▶ TEXT PASSAGE:
"""

The objection that the circuit court had no jurisdiction to issue its mandamus to the plaintiffs in error is based upon the supposition that, because
they are not parties to the judgment against Oswego township, and are not officers of or representatives of that municipal corporation, but are officers of the county of Labette, the proceeding against them is the exercise of an original jurisdiction, which does not belong to that court. It is quite true, as it is familiar, that there is no original jurisdiction in the circuit courts in mandamus, and that the writ issues out of them only in aid of a jurisdiction previously acquired, and is justified in such cases as the present as the only means of executing their judgments. But it does not follow because the jurisdiction in mandamus is ancillary merely that it cannot be exercised over persons not parties to the judgment sought to be enforced. An illustration to the contrary is found in that class of cases of which Krippendorf v. Hyde, 110 U. S. 276, S. C. 4 SUP. CT. REP. 27, is an example.
The question is whether the respondents, to whom the writ is addressed, have the legal duty to perform, which is required of them, and whether the relator has a legal right to its performance from them, by virtue of the judgment he has already obtained. If so, then they are, as here, the legal representatives of the defendant in that judgment, as being the parties on whom the law has cast the duty of providing for its satisfaction. They are not strangers to it, as being new parties, on whom an original obligation is sought to be chargel, but are bound by it, as it stands, without the right to question it, and under a legal duty to take those steps which the law has prescribed as the only mode of providing means for its payment.
It is next objected that the trustee of Oswego township is a necessary party in the mandamus, as the officer charged by law with the duty of levying and collecting the tax for the payment of judgments against it, or at least whose concurrence in the levy is made necessary to the valid action of the county commissioners. The statutes of Kansas which govern this question were considered by this court in the case of Cherokee Co. Com'rs v. Wilson, 109 U. S. 621; S. Č. 3 Sup. Cт. REP. 352. It was there held to be the duty of the county commissioners, when the office of township trustee was vacant, to levy the tax upon the township property for the payment of township debts, under the general law regulating the subject. In the present case it does not appear that there was no trustee of the township who could act. But we are of opinion that in regard to bonds issued for railroad purposes, and to judgments rendered thereon, for principal or interest, as in the present case, the concurrence of the trustee of the township is not necessary to the levy of the tax necessary for their payment, but that the duty is laid upon the commissioners of the county to levy the tax upon the township for that purpose. This we think is the fair result of a comparison of the various provisions on the subject contained in the original legislation under which the bonds were issued, with the amendments passed and in force at the time these proceedings were begun, including the act of March 9, 1874, (Sess. Laws Kan. 1874, p. 41, and section 6, c. 107, Laws Kan. 1876.) Indeed, it was expressly decided in Cherokee Co. Com'rs. v. Wilson, ubi supra, that in no event was the assent and concurrence of the township trustee necessary to the action of the commissioners of the county, as the latter were required to levy all taxes required by law upon the township, even though the township trustee refused to consent; and when it was a matter of discretion and expediency the judgment of the county commissioners was paramount. As to the bonds upon which the relator's judgment is founded, we think it was the legal duty of the commissioners of the county to make the proper levy of a tax for their payment, without regard to the trustee of the township.

"""

Data on locating visible targets:
"""

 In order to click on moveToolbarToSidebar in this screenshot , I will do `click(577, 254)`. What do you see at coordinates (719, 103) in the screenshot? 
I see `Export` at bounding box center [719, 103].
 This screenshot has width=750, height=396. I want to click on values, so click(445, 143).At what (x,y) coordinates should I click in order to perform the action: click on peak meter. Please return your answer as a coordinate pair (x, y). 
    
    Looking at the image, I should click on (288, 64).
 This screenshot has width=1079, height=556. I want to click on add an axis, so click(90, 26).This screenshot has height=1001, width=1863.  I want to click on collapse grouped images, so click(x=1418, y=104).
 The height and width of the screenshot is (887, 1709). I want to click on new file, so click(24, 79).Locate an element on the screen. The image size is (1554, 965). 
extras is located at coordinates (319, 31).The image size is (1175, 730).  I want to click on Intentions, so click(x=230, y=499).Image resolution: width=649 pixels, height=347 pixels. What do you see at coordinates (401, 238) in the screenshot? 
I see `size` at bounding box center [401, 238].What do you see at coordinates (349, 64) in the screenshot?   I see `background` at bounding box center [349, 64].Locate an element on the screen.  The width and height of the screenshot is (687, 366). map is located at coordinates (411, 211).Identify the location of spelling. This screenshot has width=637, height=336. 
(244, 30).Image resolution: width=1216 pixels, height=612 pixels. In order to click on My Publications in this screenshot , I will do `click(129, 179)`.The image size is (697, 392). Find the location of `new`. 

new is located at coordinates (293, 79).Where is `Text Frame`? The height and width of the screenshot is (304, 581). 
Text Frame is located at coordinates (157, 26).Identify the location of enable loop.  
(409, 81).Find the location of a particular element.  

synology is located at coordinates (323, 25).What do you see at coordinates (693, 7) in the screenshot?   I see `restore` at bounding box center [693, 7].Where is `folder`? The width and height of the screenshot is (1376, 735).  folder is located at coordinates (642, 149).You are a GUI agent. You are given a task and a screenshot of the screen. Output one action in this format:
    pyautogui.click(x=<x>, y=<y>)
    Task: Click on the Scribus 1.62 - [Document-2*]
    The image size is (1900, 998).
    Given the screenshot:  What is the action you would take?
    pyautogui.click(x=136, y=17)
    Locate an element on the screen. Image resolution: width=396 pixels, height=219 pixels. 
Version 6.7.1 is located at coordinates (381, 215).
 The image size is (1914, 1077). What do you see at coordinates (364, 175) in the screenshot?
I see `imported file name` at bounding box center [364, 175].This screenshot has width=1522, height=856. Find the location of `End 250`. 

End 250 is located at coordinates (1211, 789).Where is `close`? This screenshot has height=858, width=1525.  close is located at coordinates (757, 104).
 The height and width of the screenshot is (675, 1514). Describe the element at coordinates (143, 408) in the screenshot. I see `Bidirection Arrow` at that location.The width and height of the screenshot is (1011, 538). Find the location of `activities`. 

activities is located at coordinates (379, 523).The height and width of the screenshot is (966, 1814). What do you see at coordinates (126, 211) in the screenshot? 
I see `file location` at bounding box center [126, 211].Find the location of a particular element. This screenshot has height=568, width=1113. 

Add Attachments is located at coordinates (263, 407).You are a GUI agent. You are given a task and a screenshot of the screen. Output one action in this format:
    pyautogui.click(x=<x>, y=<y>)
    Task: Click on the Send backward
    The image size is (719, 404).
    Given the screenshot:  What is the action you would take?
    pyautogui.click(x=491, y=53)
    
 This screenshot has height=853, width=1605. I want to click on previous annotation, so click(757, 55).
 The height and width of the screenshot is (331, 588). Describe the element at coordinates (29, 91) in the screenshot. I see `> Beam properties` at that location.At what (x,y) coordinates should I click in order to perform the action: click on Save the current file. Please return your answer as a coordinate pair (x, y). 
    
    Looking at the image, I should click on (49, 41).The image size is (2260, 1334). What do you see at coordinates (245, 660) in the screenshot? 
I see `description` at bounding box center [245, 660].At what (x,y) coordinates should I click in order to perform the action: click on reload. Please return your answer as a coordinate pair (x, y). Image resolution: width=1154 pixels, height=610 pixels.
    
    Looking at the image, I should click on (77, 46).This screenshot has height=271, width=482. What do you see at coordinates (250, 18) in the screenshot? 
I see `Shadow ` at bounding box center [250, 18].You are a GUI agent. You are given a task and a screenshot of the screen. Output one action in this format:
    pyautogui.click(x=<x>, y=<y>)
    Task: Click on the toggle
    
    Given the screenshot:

"""

▶ SHORT PROBLEM A:
Answer these questions from the court opinion:
(i) Officers of which county are the plaintiffs in error?
(ii) In which case did the court previously consider the Kansas statutes governing whether the township trustee is a necessary party?
(iii) On what date was the act of 1874 cited in the court opinion passed?
▶ SHORT PROBLEM B:
Echo everything in the court opinion from "The question is" down to "for its payment.".
▶ SHORT PROBLEM C:
Carry on the court opinion past its final sentence.
The lines play no part in this.

▶ ANSWER A:
(i) The county of Labette.
(ii) Cherokee Co. Com'rs v. Wilson.
(iii) March 9, 1874.

▶ ANSWER B:
The question is whether the respondents, to whom the writ is addressed, have the legal duty to perform, which is required of them, and whether the relator has a legal right to its performance from them, by virtue of the judgment he has already obtained. If so, then they are, as here, the legal representatives of the defendant in that judgment, as being the parties on whom the law has cast the duty of providing for its satisfaction. They are not strangers to it, as being new parties, on whom an original obligation is sought to be chargel, but are bound by it, as it stands, without the right to question it, and under a legal duty to take those steps which the law has prescribed as the only mode of providing means for its payment.

▶ ANSWER C:
*It is further objected that the demurrer to the alternative writ of mandamus should have been sustained by the circuit court, on the ground of a misjoinder of parties defendant, it being alleged that the duty required of the county clerk and that of the county treasurer were separate and distinct from each other, and from that of the county commissioners; that neither the clerk nor
the treasurer could act in the collection and payment of the tax until after its levy by the commissioners; and that as to each of those officers it was shown on the face of the writ that he could not be in default. The clerk and the treasurer do not, it will be observed, make returns to the alternative writ of their willingness to perform their several duties in reference to this tax when the time for them to act shall arrive; nor are they satisfied with several demurrers to the writ, on the single ground that, as to them, it is premature, and therefore defective by reason of the misjoinder; but they join with the county commissioners in demurring to the writ, on the ground that it does not state facts sufficient to entitle the relator to the relief demanded. Their position in the record is not altogether consistent with the presumption they claim the benefit of, that they will each perform the duty required of him by the law when the time arrives for its punctual performance. But the objection does not apply in the present case.
Speaking of the writ of mandamus, as employed here, this court, in Riggs v. Johnson Co. 6 Wall. 166-198, described it as "a proceeding ancillary to the judgment which gives jurisdiction, and, when issued, becomes a substitute for the ordinary process of execution to enforce the payment of the same, as provided in the contract." An ordinary execution upon a judgment at law commands the officer to whom it is addressed to perform a series of acts,—tc levy on goods and chattels, lands and tenements, of the judgment debtor, and, if on the latter, to appraise their value, to advertise the same for sale, to make sale of the same at the time and place and in the manner prescribed by law, and apply the proceeds to the payment of the judgment, and these are. to be performed successively. There is no incongruity in such a writ. It would not be complete or effective without it embraced all the particulars* which, in law, are essential to the full duty contemplated by it, the performance of which is necessary to secure its benefits to the party who sues it out. So, here, the object of this writ, though including many particular steps in obeying it, is, nevertheless, single, in that it is intended to obtain an end which is the result of the means prescribed. The command of the writ is to perform the general duty, which is obeyed by performing the successive steps which constitute it. Clearly, the writ would not be chargeable with duplic ity if addressed to one person, although it commanded the performance of a series of acts, each of which was a condition of the performance of its successor, where the right of the relator consists in the result legally flowing from the combined whole. It can make no difference in principle that in a particular case the law, instead of casting the performance of the entire duty upon a single person, has divided it among several, each to perform but one act in the series, and each acting independently and not as responsible to any of the others, but all required to co-operate in the attainment of the single result, and by a continuous and uninterrupted succession, so as to preserve the integrity and unity of the performance as an entire duty.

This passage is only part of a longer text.